The Neuroethics of Biomarkers

Abstract
In pursuit of preventive medicine, neuroscientists are mining nucleic acids, blood, saliva, and brain images to uncover biomarkers to estimate risk of brain disorders like psychosis and dementia. Though this science is young, the prospect of bioprediction is elevating controversy about how (or whether) to integrate its imperfect probabilistic information into clinics, courtrooms, or legislatures. Medicine, law, and policy, after all, have protocols for the presence of disorders, not the risk of them. This book raises the idea that biomarkers seem problematic because they reveal the extent to which moral and legal structures embrace a flawed assumption that the concept of disorder is categorical (sick versus well) and thereby elide important questions about the types and magnitudes of probabilities that matter.
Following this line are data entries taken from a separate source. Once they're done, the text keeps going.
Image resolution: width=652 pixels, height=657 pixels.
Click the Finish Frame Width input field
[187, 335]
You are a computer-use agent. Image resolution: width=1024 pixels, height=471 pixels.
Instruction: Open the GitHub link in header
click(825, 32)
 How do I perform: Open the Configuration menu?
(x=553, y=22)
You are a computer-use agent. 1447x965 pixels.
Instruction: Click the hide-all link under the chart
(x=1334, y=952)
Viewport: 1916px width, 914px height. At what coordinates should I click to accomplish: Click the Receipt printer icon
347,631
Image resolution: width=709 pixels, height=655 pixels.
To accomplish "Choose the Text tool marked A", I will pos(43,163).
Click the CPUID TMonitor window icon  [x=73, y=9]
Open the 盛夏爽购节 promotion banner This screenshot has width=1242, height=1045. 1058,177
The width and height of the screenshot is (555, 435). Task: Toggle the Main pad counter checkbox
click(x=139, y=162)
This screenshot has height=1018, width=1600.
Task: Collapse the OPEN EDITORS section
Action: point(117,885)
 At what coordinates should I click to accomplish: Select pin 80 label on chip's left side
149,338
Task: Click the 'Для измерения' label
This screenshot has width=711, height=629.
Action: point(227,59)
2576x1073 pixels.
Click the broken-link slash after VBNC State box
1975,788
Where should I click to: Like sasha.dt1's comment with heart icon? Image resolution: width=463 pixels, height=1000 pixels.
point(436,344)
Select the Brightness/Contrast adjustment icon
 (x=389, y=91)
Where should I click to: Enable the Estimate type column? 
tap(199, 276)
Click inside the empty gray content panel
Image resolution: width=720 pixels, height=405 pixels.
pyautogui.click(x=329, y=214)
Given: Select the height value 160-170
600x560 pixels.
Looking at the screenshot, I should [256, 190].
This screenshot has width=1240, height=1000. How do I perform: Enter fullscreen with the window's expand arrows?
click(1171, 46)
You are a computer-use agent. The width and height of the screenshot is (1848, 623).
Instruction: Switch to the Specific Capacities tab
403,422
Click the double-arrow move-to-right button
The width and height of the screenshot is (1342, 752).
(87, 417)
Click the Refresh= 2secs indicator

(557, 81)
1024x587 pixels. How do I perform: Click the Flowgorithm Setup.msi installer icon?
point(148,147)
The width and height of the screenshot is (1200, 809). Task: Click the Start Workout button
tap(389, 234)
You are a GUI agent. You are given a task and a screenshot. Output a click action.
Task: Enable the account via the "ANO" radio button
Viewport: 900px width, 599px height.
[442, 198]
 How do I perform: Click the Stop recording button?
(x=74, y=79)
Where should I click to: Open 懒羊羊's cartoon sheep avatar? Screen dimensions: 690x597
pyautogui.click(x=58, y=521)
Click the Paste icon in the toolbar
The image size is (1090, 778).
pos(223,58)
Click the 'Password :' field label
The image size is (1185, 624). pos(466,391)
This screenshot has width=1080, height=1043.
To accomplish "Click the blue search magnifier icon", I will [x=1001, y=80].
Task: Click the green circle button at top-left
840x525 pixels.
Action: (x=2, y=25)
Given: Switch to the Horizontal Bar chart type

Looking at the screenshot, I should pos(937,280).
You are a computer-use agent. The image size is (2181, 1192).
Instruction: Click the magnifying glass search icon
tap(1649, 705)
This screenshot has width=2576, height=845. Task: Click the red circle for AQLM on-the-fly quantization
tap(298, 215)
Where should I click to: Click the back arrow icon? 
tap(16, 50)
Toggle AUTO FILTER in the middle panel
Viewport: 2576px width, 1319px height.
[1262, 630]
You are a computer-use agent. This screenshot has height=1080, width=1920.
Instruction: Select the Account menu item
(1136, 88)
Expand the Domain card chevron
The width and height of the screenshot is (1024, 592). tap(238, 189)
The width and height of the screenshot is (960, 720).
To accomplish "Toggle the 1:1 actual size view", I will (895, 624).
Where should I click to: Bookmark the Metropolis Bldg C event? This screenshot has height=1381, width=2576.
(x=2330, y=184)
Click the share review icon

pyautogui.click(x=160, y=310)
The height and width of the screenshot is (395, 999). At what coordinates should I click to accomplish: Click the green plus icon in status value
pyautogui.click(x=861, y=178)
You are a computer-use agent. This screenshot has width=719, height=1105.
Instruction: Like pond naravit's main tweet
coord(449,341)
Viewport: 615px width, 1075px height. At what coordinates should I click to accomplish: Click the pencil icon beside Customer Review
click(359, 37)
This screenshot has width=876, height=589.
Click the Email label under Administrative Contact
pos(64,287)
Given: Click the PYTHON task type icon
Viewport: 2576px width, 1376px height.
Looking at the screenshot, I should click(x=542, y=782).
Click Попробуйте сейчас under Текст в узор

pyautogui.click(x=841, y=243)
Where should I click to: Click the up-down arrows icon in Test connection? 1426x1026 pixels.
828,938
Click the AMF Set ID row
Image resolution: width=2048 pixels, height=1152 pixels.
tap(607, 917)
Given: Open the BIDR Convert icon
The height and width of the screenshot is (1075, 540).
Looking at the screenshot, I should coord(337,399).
Progress in the neuroethics of biomarkers, therefore, requires the rejection of a binary concept of disorder in favor of a probabilistic one based on risk of harm, which the book conceives as a generalized bio-actuarial 'Probability Dysfunction'. This reconceptualization of disorder enables a clear framework through which to interrogate the revision of the definition of mental disorder in the DSM-5, disagreement in the nosology of risk of psychosis and dementia, conditions in which biomarkers might enhance moral responsibility, reduce legal responsibility, or challenge current structures for distributive justice. By arguing that biomarkers can often be morally useful through enabling moral agency, better assessment of legal responsibility, and fairer distribution, the chapter contests the principle that the acceptability of bioprediction turns primarily on whether it enables better medical treatment.